Im März übergab Regierungspräsident Dr. Gerd Bollermann den Zuwendungsbescheid an den 1. Vorsitzenden Bodo Champignon, Vorsitzender des ZWAR-Trägervereins, (links) und ZWAR-Geschäftsführer Christian Adams (rechts).

Halver. Das Arbeitsleben geht dem Ende entgegen, die Kinder sind aus dem Haus – und nun? Ideen für einen individuell gestalteten Lebensabend müssten her. Impulse dafür verspricht das „ZWAR Netzwerk Halver“, das sich im April 2012 gegründet hat.

Das Land Nordrhein-Westfalen fördert auch in diesem Jahr die Arbeit der ZWAR Zentralstelle in Dortmund mit einem Betrag von 596.700 Euro. Im März übergab Regierungspräsident Dr. Gerd Bollermann den Förderbescheid an den Vorsitzenden des Trägervereins, Bodo Champignon, und den ZWAR-Projektkoordinator, Christian Adams. RP Dr. Gerd Bollermann: „Vor dem Hintergrund des demographischen Wandels gewinnt die Tätigkeit des ZWAR Netzwerks immer stärker an Bedeutung. Mit der Landesförderung unterstützen wir ZWAR bei einer wichtigen gesamtgesellschaftlichen Aufgabe.“

Netzwerk-Idee hat in Halver gezündet

In Halver hat die Netzwerk-Idee gezündet. Inzwischen existieren verschiedene Gruppen wie Nordic Walking, Malen, Kultur, Stricken oder auch Seniorenarbeit in den beiden Pflegeeinrichtungen Bethanien und Haus Waldfrieden. Die Gruppe Stadtaktiv kümmert sich beispielsweise um einige Beete an der Frankfurter Straße.
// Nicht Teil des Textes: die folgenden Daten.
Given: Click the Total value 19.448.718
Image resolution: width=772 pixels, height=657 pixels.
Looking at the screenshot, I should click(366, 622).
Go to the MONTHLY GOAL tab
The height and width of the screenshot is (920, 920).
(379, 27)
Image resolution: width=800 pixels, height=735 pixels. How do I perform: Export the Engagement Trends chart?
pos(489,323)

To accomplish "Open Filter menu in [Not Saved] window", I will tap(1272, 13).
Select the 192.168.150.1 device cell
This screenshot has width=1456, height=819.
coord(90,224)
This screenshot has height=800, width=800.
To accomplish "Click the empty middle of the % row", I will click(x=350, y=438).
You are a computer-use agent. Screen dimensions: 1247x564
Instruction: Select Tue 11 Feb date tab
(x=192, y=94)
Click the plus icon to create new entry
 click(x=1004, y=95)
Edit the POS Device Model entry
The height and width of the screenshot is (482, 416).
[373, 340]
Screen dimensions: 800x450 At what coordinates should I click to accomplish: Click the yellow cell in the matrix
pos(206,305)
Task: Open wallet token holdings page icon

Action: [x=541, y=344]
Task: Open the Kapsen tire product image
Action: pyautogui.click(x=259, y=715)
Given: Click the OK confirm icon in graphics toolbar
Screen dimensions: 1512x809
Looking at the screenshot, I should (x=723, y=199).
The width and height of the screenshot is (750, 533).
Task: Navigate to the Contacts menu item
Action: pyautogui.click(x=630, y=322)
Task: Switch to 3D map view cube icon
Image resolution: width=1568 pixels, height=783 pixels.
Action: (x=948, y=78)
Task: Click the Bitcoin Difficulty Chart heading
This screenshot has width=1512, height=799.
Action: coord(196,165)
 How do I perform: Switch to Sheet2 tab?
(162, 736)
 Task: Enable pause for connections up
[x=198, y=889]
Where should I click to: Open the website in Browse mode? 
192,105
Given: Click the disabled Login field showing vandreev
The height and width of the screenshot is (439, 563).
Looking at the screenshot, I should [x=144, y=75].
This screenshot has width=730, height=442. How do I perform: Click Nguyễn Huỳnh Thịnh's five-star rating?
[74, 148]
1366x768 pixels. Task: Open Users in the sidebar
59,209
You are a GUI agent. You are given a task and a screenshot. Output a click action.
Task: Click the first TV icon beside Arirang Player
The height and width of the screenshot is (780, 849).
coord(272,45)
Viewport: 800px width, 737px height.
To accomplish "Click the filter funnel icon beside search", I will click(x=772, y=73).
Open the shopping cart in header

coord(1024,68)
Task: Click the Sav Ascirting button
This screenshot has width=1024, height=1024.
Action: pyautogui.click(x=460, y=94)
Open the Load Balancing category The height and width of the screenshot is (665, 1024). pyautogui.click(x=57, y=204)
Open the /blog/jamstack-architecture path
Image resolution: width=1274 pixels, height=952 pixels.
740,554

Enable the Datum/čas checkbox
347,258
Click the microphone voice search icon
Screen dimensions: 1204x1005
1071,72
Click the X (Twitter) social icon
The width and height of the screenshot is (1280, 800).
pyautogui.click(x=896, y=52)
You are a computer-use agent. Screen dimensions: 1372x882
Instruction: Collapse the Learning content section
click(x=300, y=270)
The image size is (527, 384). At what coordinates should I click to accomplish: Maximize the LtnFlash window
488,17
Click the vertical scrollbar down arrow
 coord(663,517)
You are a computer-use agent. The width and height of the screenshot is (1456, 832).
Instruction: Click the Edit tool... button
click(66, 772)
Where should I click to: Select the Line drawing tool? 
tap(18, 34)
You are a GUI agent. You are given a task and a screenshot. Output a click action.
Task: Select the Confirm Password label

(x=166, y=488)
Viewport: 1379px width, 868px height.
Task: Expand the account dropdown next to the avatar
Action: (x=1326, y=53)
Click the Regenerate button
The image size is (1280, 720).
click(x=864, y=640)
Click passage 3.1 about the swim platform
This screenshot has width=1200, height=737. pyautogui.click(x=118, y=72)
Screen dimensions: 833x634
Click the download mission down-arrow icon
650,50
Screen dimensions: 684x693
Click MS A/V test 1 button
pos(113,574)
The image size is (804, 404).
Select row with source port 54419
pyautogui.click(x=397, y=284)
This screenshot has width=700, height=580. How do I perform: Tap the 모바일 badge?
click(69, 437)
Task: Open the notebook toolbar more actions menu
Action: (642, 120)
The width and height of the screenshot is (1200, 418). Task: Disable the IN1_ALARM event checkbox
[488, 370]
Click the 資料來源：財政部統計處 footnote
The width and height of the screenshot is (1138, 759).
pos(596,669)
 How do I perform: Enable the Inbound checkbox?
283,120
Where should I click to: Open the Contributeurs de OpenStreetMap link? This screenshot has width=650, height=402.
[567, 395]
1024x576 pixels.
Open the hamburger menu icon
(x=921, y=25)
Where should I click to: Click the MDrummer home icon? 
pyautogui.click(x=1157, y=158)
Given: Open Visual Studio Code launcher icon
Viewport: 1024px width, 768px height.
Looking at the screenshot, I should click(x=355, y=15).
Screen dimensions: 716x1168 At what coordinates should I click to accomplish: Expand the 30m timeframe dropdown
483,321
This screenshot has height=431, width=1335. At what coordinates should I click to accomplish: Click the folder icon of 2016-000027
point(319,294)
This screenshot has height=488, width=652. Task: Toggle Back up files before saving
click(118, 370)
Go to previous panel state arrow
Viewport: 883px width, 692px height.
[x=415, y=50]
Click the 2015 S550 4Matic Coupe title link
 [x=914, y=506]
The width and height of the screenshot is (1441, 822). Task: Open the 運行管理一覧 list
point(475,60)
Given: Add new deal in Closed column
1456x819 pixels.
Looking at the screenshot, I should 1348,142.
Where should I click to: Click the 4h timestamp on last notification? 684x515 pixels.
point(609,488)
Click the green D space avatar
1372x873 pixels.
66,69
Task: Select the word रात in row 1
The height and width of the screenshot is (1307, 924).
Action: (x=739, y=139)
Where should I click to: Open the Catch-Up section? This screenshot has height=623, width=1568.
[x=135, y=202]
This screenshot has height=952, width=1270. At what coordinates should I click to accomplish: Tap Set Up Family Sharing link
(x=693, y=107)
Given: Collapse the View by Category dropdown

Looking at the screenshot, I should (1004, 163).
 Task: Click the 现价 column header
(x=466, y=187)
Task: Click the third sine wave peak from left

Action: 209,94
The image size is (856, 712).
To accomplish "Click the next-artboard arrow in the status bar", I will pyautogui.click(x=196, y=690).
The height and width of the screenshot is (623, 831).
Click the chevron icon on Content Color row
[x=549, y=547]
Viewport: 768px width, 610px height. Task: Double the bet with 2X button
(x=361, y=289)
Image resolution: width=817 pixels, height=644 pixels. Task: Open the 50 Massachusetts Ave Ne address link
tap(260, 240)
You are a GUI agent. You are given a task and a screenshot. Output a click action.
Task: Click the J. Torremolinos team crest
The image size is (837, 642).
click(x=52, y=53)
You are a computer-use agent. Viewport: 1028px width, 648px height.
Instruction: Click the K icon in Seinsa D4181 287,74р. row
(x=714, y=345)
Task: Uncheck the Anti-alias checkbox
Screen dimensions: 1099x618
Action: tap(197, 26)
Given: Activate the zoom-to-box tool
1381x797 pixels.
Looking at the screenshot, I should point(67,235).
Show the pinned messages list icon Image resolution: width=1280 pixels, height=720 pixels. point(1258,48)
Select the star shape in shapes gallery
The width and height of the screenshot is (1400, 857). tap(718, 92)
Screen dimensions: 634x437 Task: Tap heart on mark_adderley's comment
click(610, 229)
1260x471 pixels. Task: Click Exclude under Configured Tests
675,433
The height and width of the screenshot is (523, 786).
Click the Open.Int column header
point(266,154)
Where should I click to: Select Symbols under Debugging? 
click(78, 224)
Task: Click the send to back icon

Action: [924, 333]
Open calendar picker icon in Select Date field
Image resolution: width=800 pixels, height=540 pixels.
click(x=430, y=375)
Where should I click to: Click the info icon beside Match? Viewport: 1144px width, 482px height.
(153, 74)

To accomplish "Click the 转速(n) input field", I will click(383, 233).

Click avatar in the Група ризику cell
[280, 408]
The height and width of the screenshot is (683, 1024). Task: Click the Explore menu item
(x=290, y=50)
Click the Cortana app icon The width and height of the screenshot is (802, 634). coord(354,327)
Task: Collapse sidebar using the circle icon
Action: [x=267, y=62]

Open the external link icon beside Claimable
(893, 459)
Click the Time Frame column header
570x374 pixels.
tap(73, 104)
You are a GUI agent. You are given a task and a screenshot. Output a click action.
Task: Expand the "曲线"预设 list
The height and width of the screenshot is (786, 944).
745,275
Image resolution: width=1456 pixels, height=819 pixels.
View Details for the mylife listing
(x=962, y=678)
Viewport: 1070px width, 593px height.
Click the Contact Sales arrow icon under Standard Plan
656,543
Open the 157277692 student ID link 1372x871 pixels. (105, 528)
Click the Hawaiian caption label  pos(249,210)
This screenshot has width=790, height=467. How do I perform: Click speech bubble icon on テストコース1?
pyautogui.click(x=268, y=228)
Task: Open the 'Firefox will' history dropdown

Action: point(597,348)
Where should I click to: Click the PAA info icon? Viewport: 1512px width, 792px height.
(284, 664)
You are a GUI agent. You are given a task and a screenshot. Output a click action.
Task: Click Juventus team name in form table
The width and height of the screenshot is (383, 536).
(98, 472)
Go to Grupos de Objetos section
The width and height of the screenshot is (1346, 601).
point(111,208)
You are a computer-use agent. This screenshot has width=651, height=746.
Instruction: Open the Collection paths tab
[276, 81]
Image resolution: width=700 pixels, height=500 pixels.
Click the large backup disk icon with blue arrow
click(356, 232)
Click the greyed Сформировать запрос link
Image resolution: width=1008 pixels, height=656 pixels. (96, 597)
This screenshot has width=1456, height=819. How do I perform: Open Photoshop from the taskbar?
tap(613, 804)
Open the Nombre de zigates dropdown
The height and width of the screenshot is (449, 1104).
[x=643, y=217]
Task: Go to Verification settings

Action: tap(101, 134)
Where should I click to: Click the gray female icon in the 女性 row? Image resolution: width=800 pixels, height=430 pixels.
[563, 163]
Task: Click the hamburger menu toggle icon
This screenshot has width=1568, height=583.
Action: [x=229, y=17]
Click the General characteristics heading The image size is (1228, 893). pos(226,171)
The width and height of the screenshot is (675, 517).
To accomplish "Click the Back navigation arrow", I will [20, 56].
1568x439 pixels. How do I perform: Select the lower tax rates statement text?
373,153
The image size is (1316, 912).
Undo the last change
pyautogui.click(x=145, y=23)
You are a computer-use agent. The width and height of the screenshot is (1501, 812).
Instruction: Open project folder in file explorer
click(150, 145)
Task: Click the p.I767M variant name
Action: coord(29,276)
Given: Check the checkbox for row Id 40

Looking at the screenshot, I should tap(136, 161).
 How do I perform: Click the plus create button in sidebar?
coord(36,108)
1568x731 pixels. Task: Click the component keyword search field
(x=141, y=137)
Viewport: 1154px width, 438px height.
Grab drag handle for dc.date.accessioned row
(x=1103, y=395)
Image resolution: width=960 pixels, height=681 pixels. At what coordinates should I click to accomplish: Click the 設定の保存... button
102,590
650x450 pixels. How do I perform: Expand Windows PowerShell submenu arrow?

Dazu kommen die regelmäßigen Treffen der Basisgruppe (alle 14 Tage in den geraden Wochen donnerstags um 18.30 Uhr im Bürgerzentrum „Am Park“).
Teilnehmer der Gruppen erzählen von ihren Aktivitäten, neue Ideen werden vorgestellt und zukünftige Projekte besprochen. Mehr über die Aktivitäten von ZWAR in Halver unter http://www.zwar-halver.de/

Aufbauarbeit weiter wichtig

Die Schwerpunktsetzung der Arbeit von ZWAR liegt in diesem Jahr in der Begleitung des Aufbaus von selbstorganisierten ZWAR Netzwerken, in der Durchführung von Vernetzungsveranstaltungen zur Verstetigung des ZWAR Netzwerkes sowie der Beratung von Kommunen bei der Schaffung einer Infrastruktur zur Teilhabe und Selbsthilfe älterer Menschen. Dabei kann ZWAR auf eine über 30-jährige Erfahrung in der Arbeit mit Menschen in der Übergangsphase zwischen Arbeit und Ruhestand, mit selbstorganisierten sozialen Netzwerken und in der Unterstützung von Kommunen in der Begleitung von Veränderungsprozessen zurückgreifen.